- _PROVIDED DATA_
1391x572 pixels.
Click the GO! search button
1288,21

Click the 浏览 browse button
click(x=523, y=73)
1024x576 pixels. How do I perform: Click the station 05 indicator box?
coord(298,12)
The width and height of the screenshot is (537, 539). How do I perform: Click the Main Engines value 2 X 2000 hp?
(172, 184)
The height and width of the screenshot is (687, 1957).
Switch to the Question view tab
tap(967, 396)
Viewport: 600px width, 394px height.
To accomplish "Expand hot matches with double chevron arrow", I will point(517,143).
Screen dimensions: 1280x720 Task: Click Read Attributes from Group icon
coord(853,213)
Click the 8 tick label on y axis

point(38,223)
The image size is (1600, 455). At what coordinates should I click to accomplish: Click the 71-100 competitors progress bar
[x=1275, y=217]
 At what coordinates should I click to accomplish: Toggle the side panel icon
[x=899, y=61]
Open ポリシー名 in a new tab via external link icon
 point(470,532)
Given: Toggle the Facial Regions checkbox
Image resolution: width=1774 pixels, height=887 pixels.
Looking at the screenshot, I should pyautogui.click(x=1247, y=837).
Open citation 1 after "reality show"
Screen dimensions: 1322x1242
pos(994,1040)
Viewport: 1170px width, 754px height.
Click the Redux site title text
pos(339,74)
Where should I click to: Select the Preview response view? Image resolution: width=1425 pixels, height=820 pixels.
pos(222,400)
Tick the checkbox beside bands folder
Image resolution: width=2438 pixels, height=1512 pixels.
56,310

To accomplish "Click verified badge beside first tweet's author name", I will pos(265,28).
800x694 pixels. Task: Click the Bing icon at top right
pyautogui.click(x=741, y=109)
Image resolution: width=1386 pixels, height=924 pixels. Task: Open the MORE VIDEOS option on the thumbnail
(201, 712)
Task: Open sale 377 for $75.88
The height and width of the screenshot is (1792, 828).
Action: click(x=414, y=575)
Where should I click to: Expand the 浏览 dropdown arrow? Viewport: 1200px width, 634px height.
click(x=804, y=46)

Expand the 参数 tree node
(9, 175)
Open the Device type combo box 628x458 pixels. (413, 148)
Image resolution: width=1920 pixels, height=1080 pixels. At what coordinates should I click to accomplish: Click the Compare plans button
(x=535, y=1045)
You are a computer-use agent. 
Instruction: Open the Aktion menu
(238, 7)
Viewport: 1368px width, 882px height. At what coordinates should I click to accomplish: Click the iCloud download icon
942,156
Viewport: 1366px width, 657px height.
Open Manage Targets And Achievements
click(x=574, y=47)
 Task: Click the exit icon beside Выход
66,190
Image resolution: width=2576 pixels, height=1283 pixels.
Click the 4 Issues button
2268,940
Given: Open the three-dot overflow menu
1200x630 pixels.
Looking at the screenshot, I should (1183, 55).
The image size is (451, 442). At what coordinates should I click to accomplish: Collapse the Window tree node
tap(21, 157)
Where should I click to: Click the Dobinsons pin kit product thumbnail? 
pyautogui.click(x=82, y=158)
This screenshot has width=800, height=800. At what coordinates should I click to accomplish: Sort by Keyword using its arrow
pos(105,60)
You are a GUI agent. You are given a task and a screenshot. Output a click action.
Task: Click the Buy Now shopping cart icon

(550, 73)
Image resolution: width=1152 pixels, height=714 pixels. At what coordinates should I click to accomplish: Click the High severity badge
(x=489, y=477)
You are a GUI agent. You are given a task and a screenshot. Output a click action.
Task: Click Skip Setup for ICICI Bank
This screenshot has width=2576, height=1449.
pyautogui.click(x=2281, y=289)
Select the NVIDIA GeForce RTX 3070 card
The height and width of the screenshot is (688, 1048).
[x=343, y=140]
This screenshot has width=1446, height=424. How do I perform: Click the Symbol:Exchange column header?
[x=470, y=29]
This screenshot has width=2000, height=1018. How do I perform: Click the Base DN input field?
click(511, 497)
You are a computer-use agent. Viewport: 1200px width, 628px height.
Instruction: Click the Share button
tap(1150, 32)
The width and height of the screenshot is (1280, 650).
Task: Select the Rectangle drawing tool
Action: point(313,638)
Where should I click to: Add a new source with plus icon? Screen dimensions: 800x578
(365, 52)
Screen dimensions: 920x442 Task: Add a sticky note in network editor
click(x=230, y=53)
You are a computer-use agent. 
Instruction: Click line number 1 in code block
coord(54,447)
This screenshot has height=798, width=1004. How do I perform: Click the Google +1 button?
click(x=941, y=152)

- _EXERCISE GOAL_
Output every line of the listing above as a numbered list, leaving out the blank lines.

- _ANSWER FOR THE TASK_
1. 1391x572 pixels.
2. Click the GO! search button
3. 1288,21
4. Click the 浏览 browse button
5. click(x=523, y=73)
6. 1024x576 pixels. How do I perform: Click the station 05 indicator box?
7. coord(298,12)
8. The width and height of the screenshot is (537, 539). How do I perform: Click the Main Engines value 2 X 2000 hp?
9. (172, 184)
10. The height and width of the screenshot is (687, 1957).
11. Switch to the Question view tab
12. tap(967, 396)
13. Viewport: 600px width, 394px height.
14. To accomplish "Expand hot matches with double chevron arrow", I will point(517,143).
15. Screen dimensions: 1280x720 Task: Click Read Attributes from Group icon
16. coord(853,213)
17. Click the 8 tick label on y axis
18. point(38,223)
19. The image size is (1600, 455). At what coordinates should I click to accomplish: Click the 71-100 competitors progress bar
20. [x=1275, y=217]
21.  At what coordinates should I click to accomplish: Toggle the side panel icon
22. [x=899, y=61]
23. Open ポリシー名 in a new tab via external link icon
24.  point(470,532)
25. Given: Toggle the Facial Regions checkbox
26. Image resolution: width=1774 pixels, height=887 pixels.
27. Looking at the screenshot, I should pyautogui.click(x=1247, y=837).
28. Open citation 1 after "reality show"
29. Screen dimensions: 1322x1242
30. pos(994,1040)
31. Viewport: 1170px width, 754px height.
32. Click the Redux site title text
33. pos(339,74)
34. Where should I click to: Select the Preview response view? Image resolution: width=1425 pixels, height=820 pixels.
35. pos(222,400)
36. Tick the checkbox beside bands folder
37. Image resolution: width=2438 pixels, height=1512 pixels.
38. 56,310
39. To accomplish "Click verified badge beside first tweet's author name", I will pos(265,28).
40. 800x694 pixels. Task: Click the Bing icon at top right
41. pyautogui.click(x=741, y=109)
42. Image resolution: width=1386 pixels, height=924 pixels. Task: Open the MORE VIDEOS option on the thumbnail
43. (201, 712)
44. Task: Open sale 377 for $75.88
45. The height and width of the screenshot is (1792, 828).
46. Action: click(x=414, y=575)
47. Where should I click to: Expand the 浏览 dropdown arrow? Viewport: 1200px width, 634px height.
48. click(x=804, y=46)
49. Expand the 参数 tree node
50. (9, 175)
51. Open the Device type combo box 628x458 pixels. (413, 148)
52. Image resolution: width=1920 pixels, height=1080 pixels. At what coordinates should I click to accomplish: Click the Compare plans button
53. (x=535, y=1045)
54. You are a computer-use agent. 
55. Instruction: Open the Aktion menu
56. (238, 7)
57. Viewport: 1368px width, 882px height. At what coordinates should I click to accomplish: Click the iCloud download icon
58. 942,156
59. Viewport: 1366px width, 657px height.
60. Open Manage Targets And Achievements
61. click(x=574, y=47)
62.  Task: Click the exit icon beside Выход
63. 66,190
64. Image resolution: width=2576 pixels, height=1283 pixels.
65. Click the 4 Issues button
66. 2268,940
67. Given: Open the three-dot overflow menu
68. 1200x630 pixels.
69. Looking at the screenshot, I should (1183, 55).
70. The image size is (451, 442). At what coordinates should I click to accomplish: Collapse the Window tree node
71. tap(21, 157)
72. Where should I click to: Click the Dobinsons pin kit product thumbnail? 
73. pyautogui.click(x=82, y=158)
74. This screenshot has width=800, height=800. At what coordinates should I click to accomplish: Sort by Keyword using its arrow
75. pos(105,60)
76. You are a GUI agent. You are given a task and a screenshot. Output a click action.
77. Task: Click the Buy Now shopping cart icon
78. (550, 73)
79. Image resolution: width=1152 pixels, height=714 pixels. At what coordinates should I click to accomplish: Click the High severity badge
80. (x=489, y=477)
81. You are a GUI agent. You are given a task and a screenshot. Output a click action.
82. Task: Click Skip Setup for ICICI Bank
83. This screenshot has width=2576, height=1449.
84. pyautogui.click(x=2281, y=289)
85. Select the NVIDIA GeForce RTX 3070 card
86. The height and width of the screenshot is (688, 1048).
87. [x=343, y=140]
88. This screenshot has width=1446, height=424. How do I perform: Click the Symbol:Exchange column header?
89. [x=470, y=29]
90. This screenshot has width=2000, height=1018. How do I perform: Click the Base DN input field?
91. click(511, 497)
92. You are a computer-use agent. Viewport: 1200px width, 628px height.
93. Instruction: Click the Share button
94. tap(1150, 32)
95. The width and height of the screenshot is (1280, 650).
96. Task: Select the Rectangle drawing tool
97. Action: point(313,638)
98. Where should I click to: Add a new source with plus icon? Screen dimensions: 800x578
99. (365, 52)
100. Screen dimensions: 920x442 Task: Add a sticky note in network editor
101. click(x=230, y=53)
102. You are a computer-use agent. 
103. Instruction: Click line number 1 in code block
104. coord(54,447)
105. This screenshot has height=798, width=1004. How do I perform: Click the Google +1 button?
106. click(x=941, y=152)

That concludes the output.